Beef Cattle Management Strategies During a Drought

Wayne R. Wagner, Ph.D.
Livestock Specialist
WVU Extension Service
Phil Osborne
Animal Husbandry Specialist
WVU Extension Service

Periods of drought requires beef producers to make some adjustments in their production program or sell livestock. When cattle are sold out of desperation, the producer loses. If you have not begun to make contingency plans, start now.

You certainly want to avoid feeding hay before the winter season begins especially if you know your hay crop is going to be below normal. Even with early conservation, most producers will need additional feed for cattle. Is it possible to make it? The answer is yes, if you plan and make the necessary adjustments. Several small things can be done that collectively can conserve your feed resources.
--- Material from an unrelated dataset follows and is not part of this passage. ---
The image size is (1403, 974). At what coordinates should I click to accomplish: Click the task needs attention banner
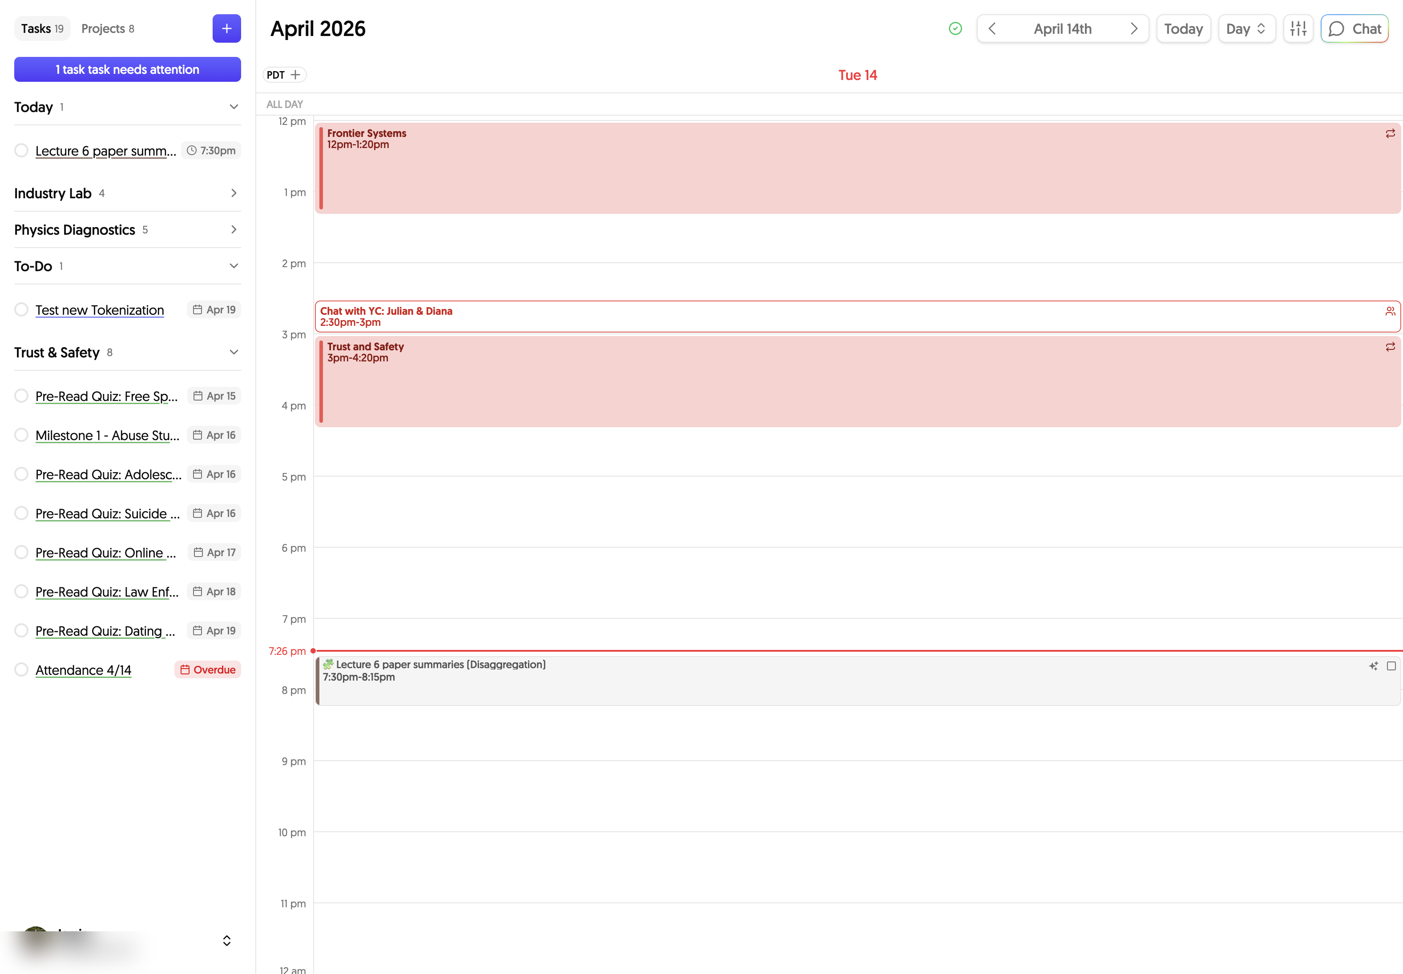[x=127, y=70]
1. Consider early weaning calves. The nutrient requirement of a dry cow is about 50% to 65% of that of a cow nursing a calf. A young calf on dry feed has an efficient feed conversion rate. It is more cost-effective if you wean and feed the calf and let the cow forage for her own needs. If this is done before the cow loses substantial condition and if we get some rain and forage growth this fall, the cow should be in reasonably good body condition at the time you might normally feed hay. If you take the cow into winter in poor shape, you will increase her nutrient requirements through the winter and probably hinder the herd’s reproductive performance next spring.

Let’s return to the weaned calf. You can achieve dry matter feed conversions of 5-8 pounds of dry matter per pound of calf gain. The best feed conversions are obtained when feeding a higher concentrate diet and achieving higher average daily gain (ADG). Calves can be weaned on a diet of no more than 2-4 pounds of roughage per day. The current outlook is for relatively cheap corn throughout the fall and winter. When feeding corn, however, you must be careful not to overfeed calves and create acidosis. Calves as young as 3 months can be successfully weaned and fed a dry diet. With very good management, you may be able to wean calves as young as 2 months.

If you are going to use the early weaning strategy, do not wait until the cowherd has lost substantial body condition and/or there is no forage remaining. Cows can live on mature grass, leaves, and some weeds, but they cannot live on bare ground.

2. Value the hay crop you do have and plan to get the most you can out of it. When you feed hay, do not waste it by providing cows with more than they can eat or utilize. For example, feeding hay on the ground results in excessive waste. Using hay rings usually results in substantial improvement. Although we do not have research data to support this claim, our experience suggests that using a “cone feeder” will result in the least hay loss. In addition, if you have a short hay crop, do not store round bales outside without any protection. You simply cannot afford the additional loss. Somehow, you need to cover the hay – under tarp, wrapped, or in a barn.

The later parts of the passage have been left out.